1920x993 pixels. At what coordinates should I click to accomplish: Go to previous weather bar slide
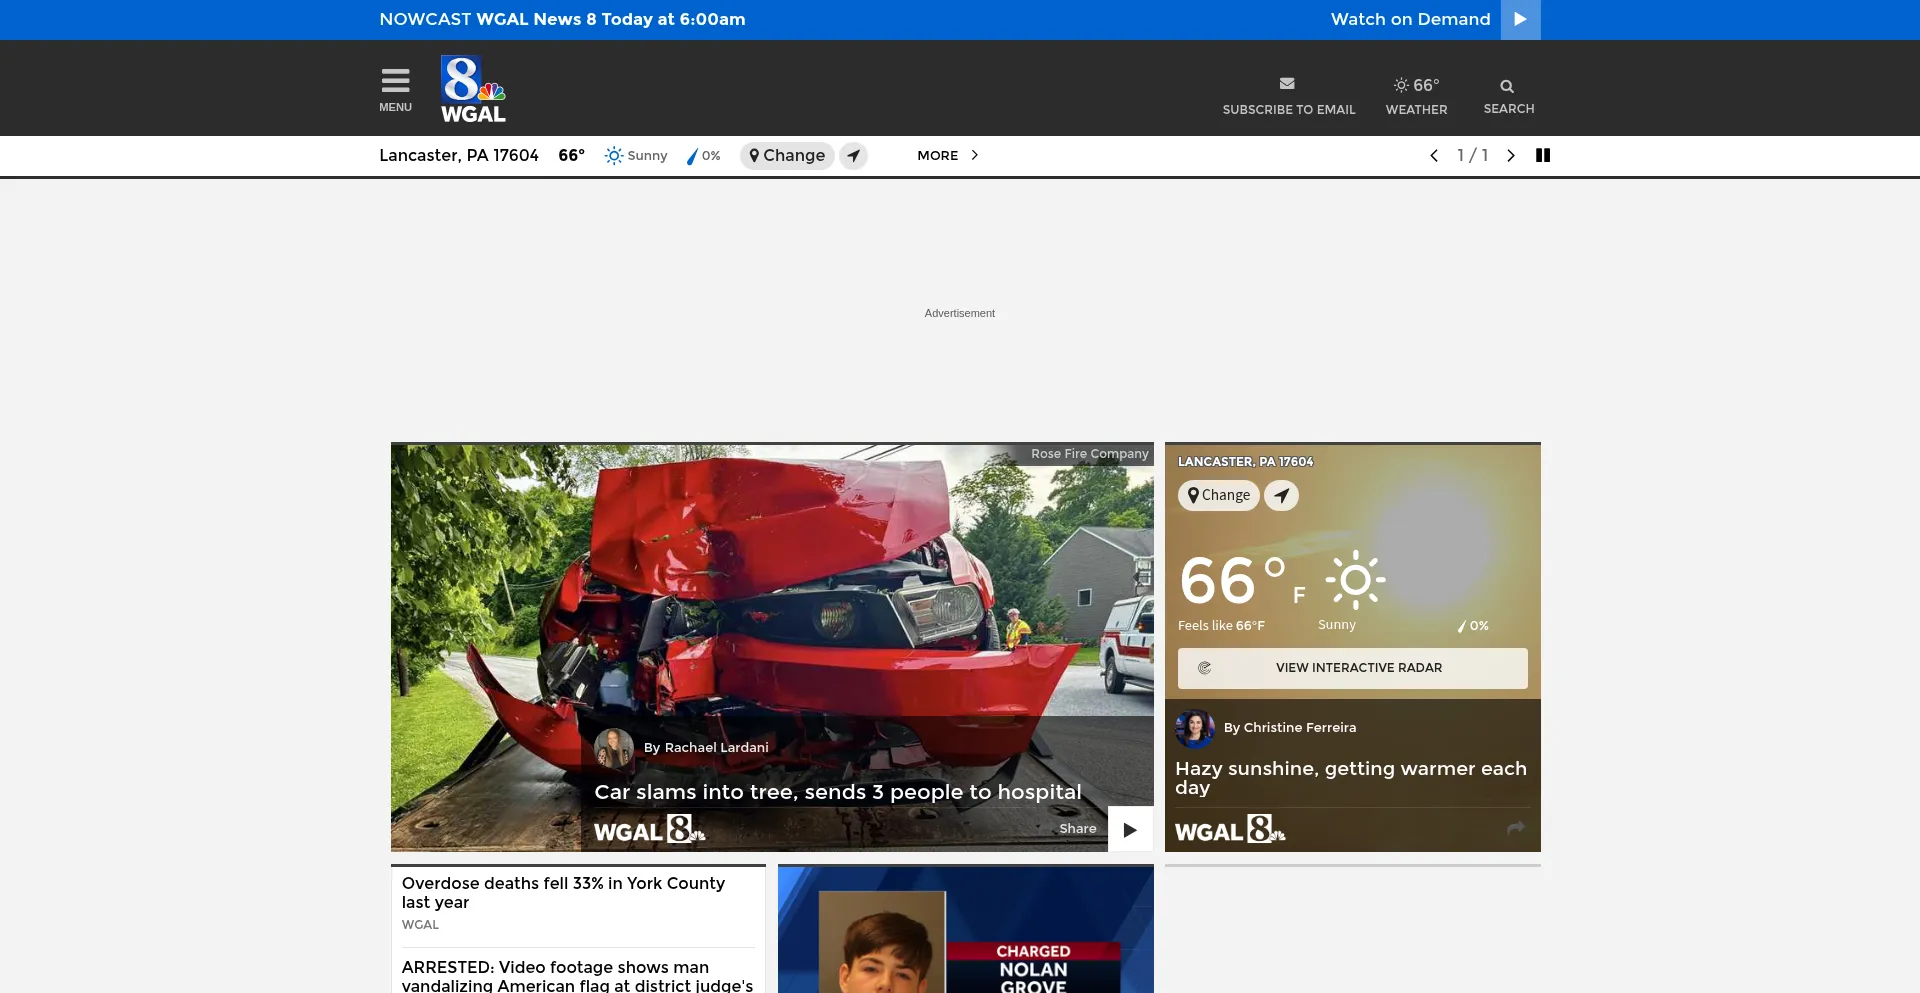(1434, 156)
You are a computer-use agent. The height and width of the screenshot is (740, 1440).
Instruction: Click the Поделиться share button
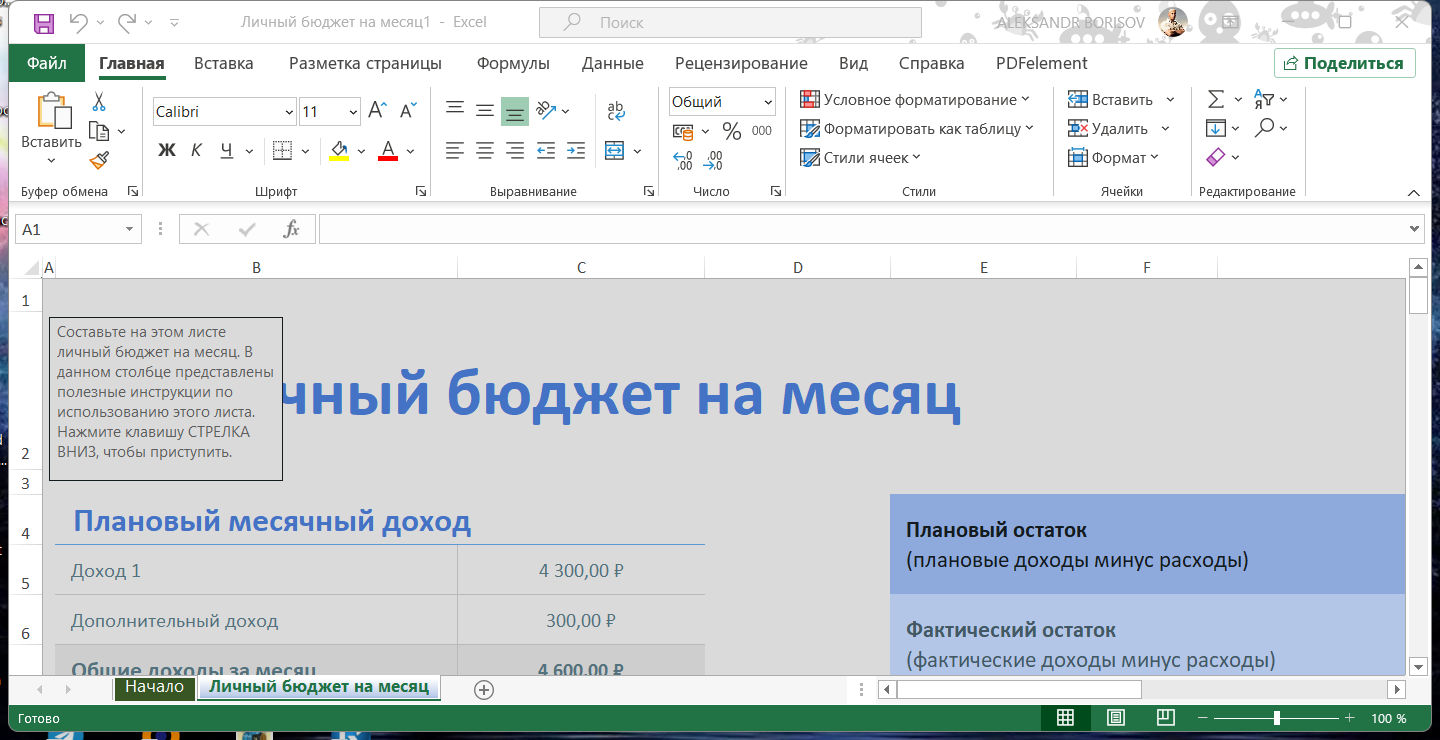coord(1344,63)
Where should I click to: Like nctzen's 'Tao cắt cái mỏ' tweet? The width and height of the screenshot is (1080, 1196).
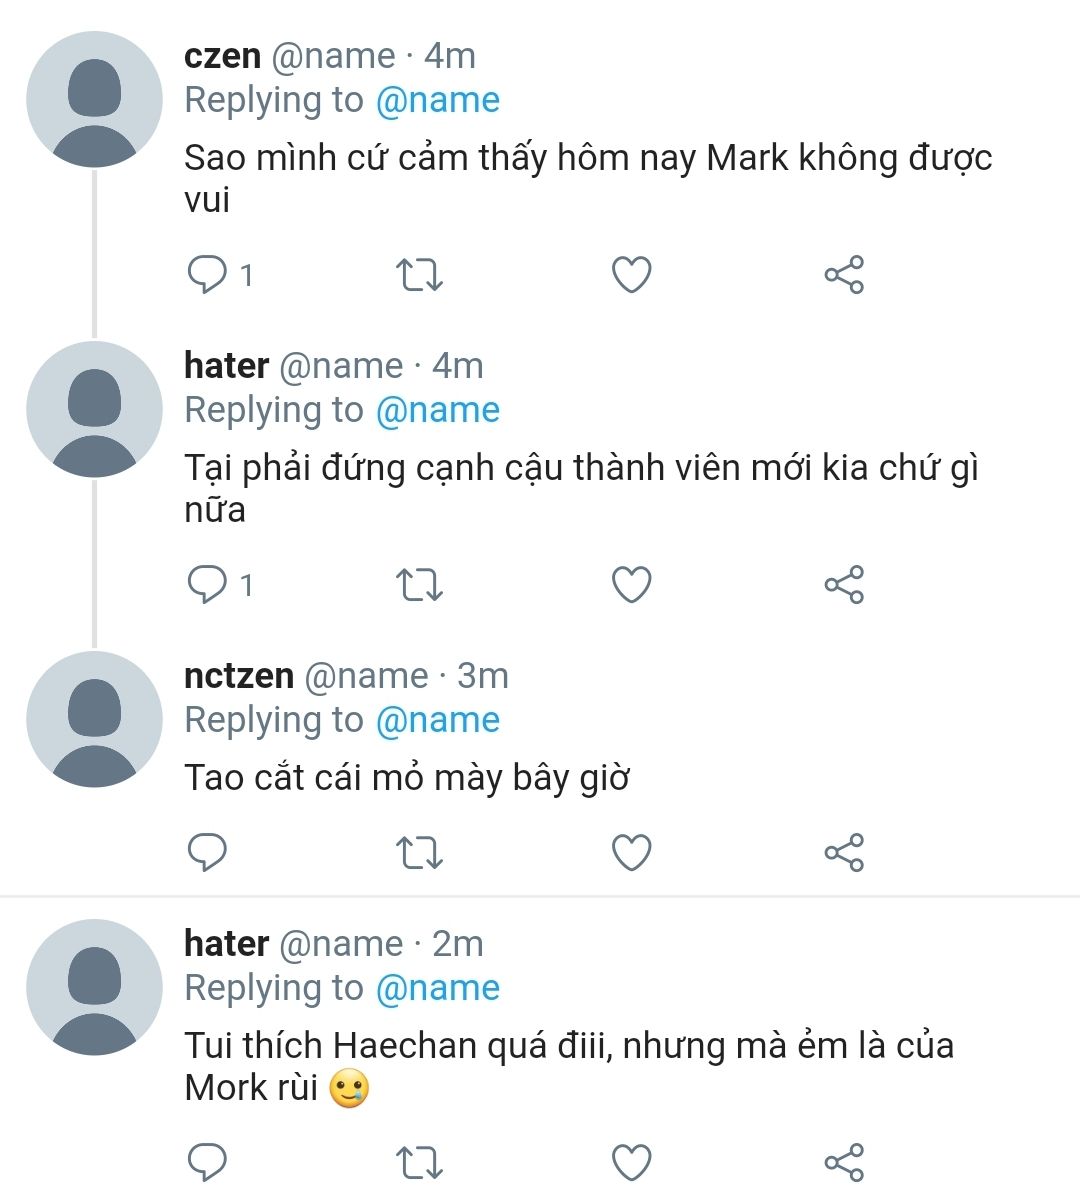631,852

— EXERCISE GOAL —
Starting at the line that contains "You are a computer-use", restate every line through the end of the records exactly as written, but leave the pictures out.

— RESPONSE —
You are a computer-use agent. The height and width of the screenshot is (740, 1440).
Instruction: Click the Поделиться share button
coord(1344,63)
Where should I click to: Like nctzen's 'Tao cắt cái mỏ' tweet? The width and height of the screenshot is (1080, 1196).
631,852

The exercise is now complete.